BART riders counting on quick cross-bay trips are about to hit the brakes. On three upcoming Sundays, trains will run every 30 minutes systemwide while crews work on lighting inside the Transbay Tube. Only the Blue, Yellow and Orange lines will be in service, with Red and Green trains taking the day off. Riders heading beyond SFO will need to transfer at the airport, where a Yellow Line shuttle between SFO and Millbrae will run all day to keep Peninsula trips connected.

Service changes and dates

According to BART, an advisory updated last Wednesday lays out the schedule: lighting work inside the Transbay Tube is planned for next Sunday (April 26), then again on Sunday, June 7 and Sunday, July 19. On each of those days, trains will show up every 30 minutes and only the Blue, Yellow and Orange lines will operate, while Red and Green line service stays suspended.
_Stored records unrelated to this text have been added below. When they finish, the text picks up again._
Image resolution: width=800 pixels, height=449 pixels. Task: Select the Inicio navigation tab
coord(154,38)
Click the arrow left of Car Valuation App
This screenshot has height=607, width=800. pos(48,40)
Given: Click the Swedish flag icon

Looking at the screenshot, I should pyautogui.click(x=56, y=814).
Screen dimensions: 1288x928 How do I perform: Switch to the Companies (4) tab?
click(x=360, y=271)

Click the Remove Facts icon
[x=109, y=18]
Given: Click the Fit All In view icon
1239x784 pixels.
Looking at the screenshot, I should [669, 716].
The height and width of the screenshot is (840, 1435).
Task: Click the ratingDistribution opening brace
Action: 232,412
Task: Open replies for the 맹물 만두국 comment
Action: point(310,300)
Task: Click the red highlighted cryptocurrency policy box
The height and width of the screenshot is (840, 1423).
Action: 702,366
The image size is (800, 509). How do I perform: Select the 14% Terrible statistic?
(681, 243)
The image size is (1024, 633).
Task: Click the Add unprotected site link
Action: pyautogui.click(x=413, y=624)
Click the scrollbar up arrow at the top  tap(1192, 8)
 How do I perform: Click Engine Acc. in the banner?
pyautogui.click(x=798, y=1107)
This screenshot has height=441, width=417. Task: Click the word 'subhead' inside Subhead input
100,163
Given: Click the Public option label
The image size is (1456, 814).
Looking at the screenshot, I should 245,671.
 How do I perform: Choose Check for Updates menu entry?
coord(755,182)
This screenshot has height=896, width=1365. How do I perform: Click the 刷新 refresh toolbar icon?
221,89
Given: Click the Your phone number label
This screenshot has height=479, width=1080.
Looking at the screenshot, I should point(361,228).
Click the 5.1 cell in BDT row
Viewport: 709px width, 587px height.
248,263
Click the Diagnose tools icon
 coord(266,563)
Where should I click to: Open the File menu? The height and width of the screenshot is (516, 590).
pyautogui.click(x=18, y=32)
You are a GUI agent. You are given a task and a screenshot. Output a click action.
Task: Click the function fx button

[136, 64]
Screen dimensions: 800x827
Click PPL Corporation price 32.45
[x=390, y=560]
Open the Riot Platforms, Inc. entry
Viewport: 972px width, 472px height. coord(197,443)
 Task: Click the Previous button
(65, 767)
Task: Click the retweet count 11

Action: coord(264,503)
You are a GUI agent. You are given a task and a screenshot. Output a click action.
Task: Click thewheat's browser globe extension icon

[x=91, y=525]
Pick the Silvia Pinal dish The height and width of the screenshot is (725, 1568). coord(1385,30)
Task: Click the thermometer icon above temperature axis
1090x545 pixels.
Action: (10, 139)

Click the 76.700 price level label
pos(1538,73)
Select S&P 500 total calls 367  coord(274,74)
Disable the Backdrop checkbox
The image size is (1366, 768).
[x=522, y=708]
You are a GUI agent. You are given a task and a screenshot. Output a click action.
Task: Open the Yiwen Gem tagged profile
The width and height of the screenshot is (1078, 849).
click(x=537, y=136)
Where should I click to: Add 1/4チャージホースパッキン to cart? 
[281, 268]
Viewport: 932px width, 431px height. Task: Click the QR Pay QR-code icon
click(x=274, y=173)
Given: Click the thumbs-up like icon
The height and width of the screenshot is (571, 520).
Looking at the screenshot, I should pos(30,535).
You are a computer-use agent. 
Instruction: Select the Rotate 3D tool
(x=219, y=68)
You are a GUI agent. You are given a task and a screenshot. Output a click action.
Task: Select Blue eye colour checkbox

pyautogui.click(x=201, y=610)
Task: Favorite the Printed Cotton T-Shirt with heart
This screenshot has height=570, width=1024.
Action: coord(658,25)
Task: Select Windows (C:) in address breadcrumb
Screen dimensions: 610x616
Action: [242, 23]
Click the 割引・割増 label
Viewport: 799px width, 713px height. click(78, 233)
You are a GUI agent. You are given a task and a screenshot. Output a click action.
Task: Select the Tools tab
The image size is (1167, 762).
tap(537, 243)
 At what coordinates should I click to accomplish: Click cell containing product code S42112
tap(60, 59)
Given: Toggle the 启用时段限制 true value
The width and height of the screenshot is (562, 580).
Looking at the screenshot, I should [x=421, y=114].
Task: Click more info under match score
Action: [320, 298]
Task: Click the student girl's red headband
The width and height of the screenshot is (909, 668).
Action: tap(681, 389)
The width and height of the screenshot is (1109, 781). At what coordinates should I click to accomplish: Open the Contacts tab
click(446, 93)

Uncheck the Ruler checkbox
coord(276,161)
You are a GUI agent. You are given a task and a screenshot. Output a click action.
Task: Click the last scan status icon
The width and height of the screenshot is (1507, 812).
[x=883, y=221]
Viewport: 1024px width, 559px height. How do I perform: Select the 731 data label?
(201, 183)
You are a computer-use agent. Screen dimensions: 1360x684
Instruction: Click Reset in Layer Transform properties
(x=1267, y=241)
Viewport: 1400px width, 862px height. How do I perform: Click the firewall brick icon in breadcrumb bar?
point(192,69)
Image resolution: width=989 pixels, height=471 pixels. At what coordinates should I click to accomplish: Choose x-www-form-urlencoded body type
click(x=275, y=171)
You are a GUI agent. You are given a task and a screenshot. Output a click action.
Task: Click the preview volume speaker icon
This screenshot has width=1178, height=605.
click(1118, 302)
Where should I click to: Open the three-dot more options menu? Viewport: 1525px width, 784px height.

The agency says its Trip Planner will carry temporary schedules so riders can map out connections and transfers in advance instead of being surprised on the platform.

Why crews will single-track the Tube

Per BART, crews will "replace lights in the tube," and that seemingly simple job comes with a big operational catch. The work requires using only one track through the Transbay Tube for the entire day, which cuts capacity and train frequency. With trains sharing a single track through the corridor, waits get longer and there is no room in the schedule for Red and Green line service to run through the Tube at all. The district is telling riders to budget extra travel time and be ready for busier trains and platforms during the affected Sundays.

How this fits into bigger upgrades

While the lighting swap is a short-term project, it is part of a much larger push to modernize the core Transbay corridor. Documents from the Federal Transit Administration show BART moving ahead with a Transbay Corridor Core Capacity program, including communications‑based train control and additional railcars, aimed at boosting throughput toward a 28 to 30 trains-per-hour target. Those multi-year upgrades are meant to pay off with faster, more frequent service in the long run, but they also bring recurring weekend work like this that can temporarily snarl the schedule.

How to plan your trip

For now, riders are being urged to plan carefully on the impacted Sundays. Check schedules, allow extra time, and think about backup options if you are on a tight clock. SF Bay Ferry offers several routes across the Bay, and AC Transit runs transbay buses that can help pick up the slack when trains are thinned out. If you are traveling to or from the Peninsula, expect the Yellow Line shuttle between SFO and Millbrae to act as the main rail link and be prepared for those trains to feel crowded.

Looking ahead

This round of Tube work follows a series of maintenance and signal-modernization efforts that have already reshaped some weekend service. Earlier this year, we noted an overnight BART blitz tied to related projects around Millbrae and San Bruno. We will keep tracking agency advisories and share future schedule shifts as they come down the line.